There is a severe shortage of about 40 per cent skilled construction workers as government projects like the Jawaharlal Nehru National Urban Renewal Mission (JNNURM) and the National Rural Employment Guarantee Scheme (NREGS) are encouraging migrant labourers from Uttar Pradesh, Bihar, Madhya Pradesh and Rajasthan to shift from private employment, says Assocham in a study.
The construction projects across the state are getting delayed, cancelled or halted in progress as the realty sector has been jostling with steep and steady rise in prices of cement, steel rods, bricks and other input material and adding to this is labour migration, Assocham said today.
The Associated Chambers of Commerce and Industry of India (Assocham) interacted with around 150 people from industry across Karnataka including builders, contractors, developers, building material manufacturers, traders and real estate consultants to ascertain the impact of soaring construction prices and labour deficit on the state’s real estate and construction sector.
About half the respondents said that the spiralling cost of significant construction materials has been putting great pressure on project execution as they find it difficult to keep their margins intact.
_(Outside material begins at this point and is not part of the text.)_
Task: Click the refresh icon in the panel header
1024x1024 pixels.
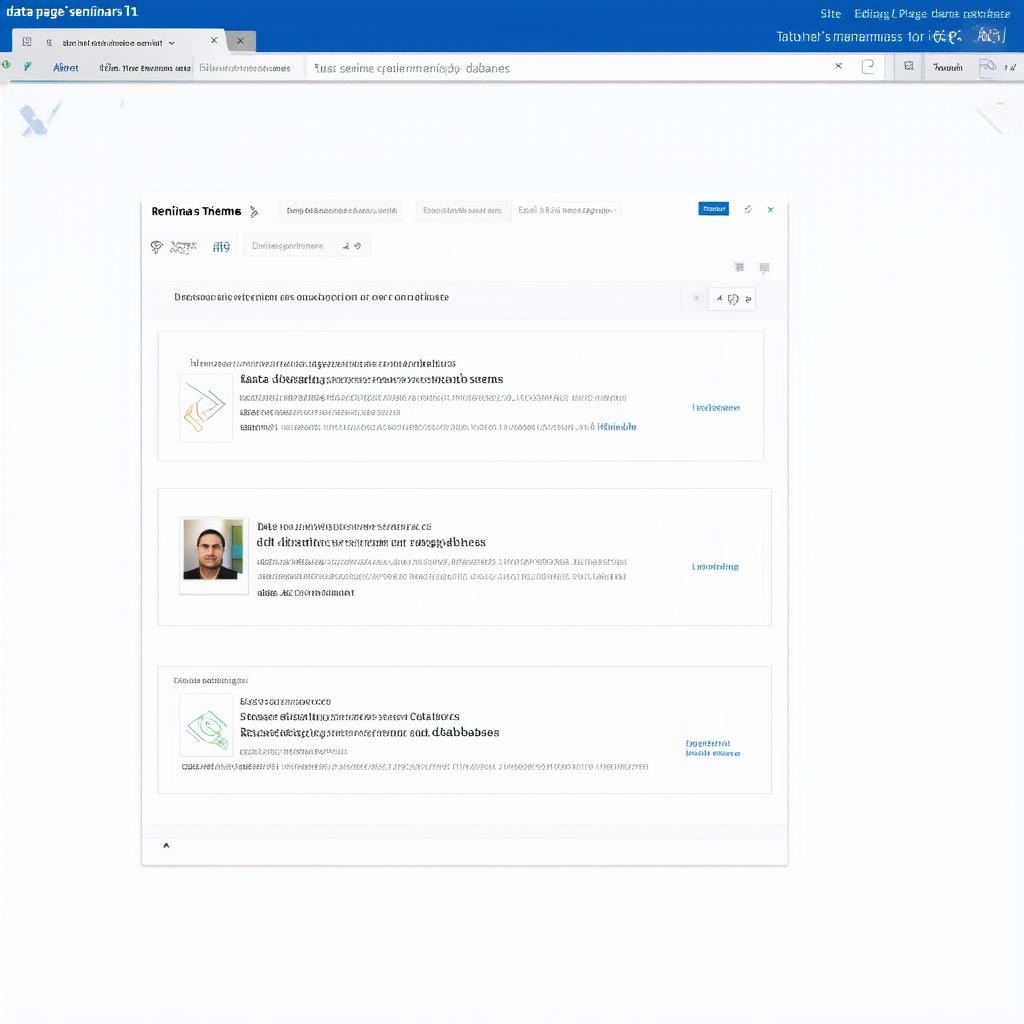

Steel, cement and labour are the key components and they alone make for almost 75 per cent of overall construction cost.
Over 30 per cent of respondents said that labour crunch was the biggest hurdle in their development as they are grappling with shortage of skilled labour.
Slow progress of real estate and infrastructure industry in the state is another significant reason as to why migrant workforce prefers staying and working near their native place for better stability over unsecured, laborious construction work, said the respondents.
And raw material costs have risen 10-15 per cent in last 10-12 months, and that is not a steep rise, adds Rangarajan.
“Construction material manufacturers and traders are not only coping with eroding profit margins but reportedly their stocks have also lost the market capitalisation by 15 to 20 per cent over the period of last four to five months,” highlighted the Assocham survey.
“Inflationary pressures leading to an abnormal price rise in food and basic cost of living have pushed the price of labour upwards. Besides, depletion of migratory workforce owing to improved locally generated employment opportunities from government welfare schemes have led to scarcity of labour and increased costs,” said Ravindra Sanareddy, chairman, Assocham southern council.
“If this scenario continues, the high input costs coupled with rising interest rates putting pressure on bottomlines of real estate and construction companies. They are passing on the burden to customers which could be in the range of 15-20 per cent over the past one year. If land acquisition becomes a tardy process in future as we have seen in the NCR region, it could shoot up land costs dramatically and make affordable housing beyond the reach of common man,” Assocham spokesperson told Business Standard.
Almost all the associates, builders and developers interviewed by Assocham said that it is a double whammy as their current projects are getting delayed by 12 to 18 months and are witnessing slowing sales as their losses rise.
Assocham in its report foresees revival of real estate projects across India with onset of the festive season.